L’arrestation de l’animateur vedette haïtien Carel Pedre aux États-Unis d’Amérique, ce dimanche 21 décembre, pour des faits présumés de violences domestiques, a provoqué une onde de choc. La réaction publique de la chanteuse Rutshelle Guillaume n’a fait qu’amplifier le débat.
Alors que la nouvelle de l’arrestation de Carel Pedre se diffusait à grande vitesse sur les réseaux sociaux, Rutshelle Guillaume a laissé échapper un cri du cœur sur sa page Facebook. En créole haïtien, elle écrit : « Bondye tanpri wi, m p ap kapab » (« Mon Dieu, s’il te plaît, je ne pourrai pas »). Un message bref, mais d’une intensité saisissante, qui a immédiatement interpellé l’opinion publique.
Quelques heures plus tard, la chanteuse a ravivé l’émotion avec une publication sur Twitter. Posant aux côtés de l’animateur, elle a légendé la photo : « Moun pa m 🤍 m ap tann ou 🤍 Bondye avè w 🙏🏾», soit : « Mon ami, je t’attends. Que Dieu soit avec toi. » Un message fort, perçu comme un acte de soutien assumé malgré la gravité des accusations.
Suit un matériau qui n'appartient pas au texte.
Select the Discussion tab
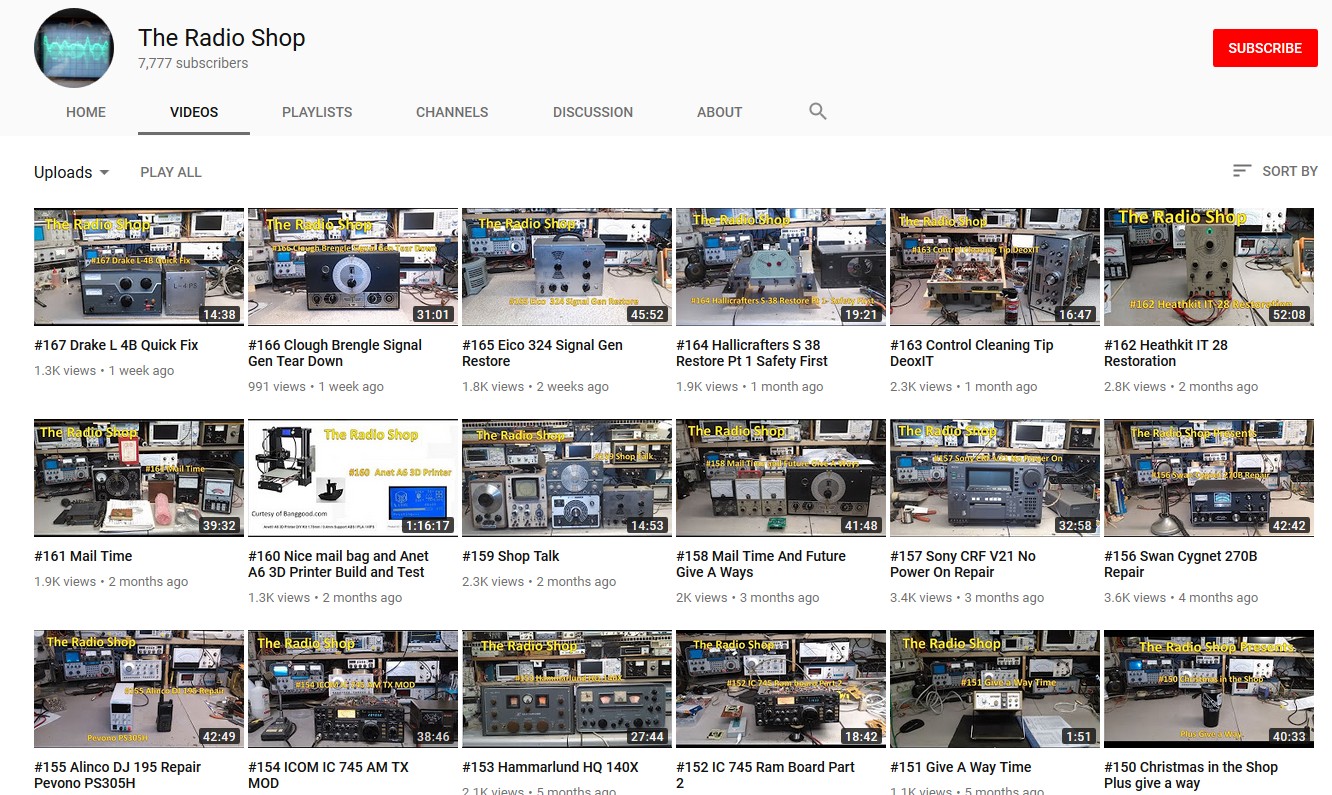593,112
Cette double prise de parole a déclenché une vague de réactions contrastées. Entre empathie pour la détresse exprimée, malaise face au soutien affiché et rappels fermes sur la gravité des violences domestiques, le débat s’est rapidement déplacé du fait divers vers une réflexion sociétale plus large.
Dans l’attente des développements judiciaires, la réaction de Rutshelle Guillaume met en lumière la complexité humaine de cette affaire. Au-delà des faits reprochés, c’est l’exposition publique d’une douleur intime qui frappe, rappelant que certaines affaires médiatiques touchent bien plus que des figures publiques : elles interrogent une société tout entière.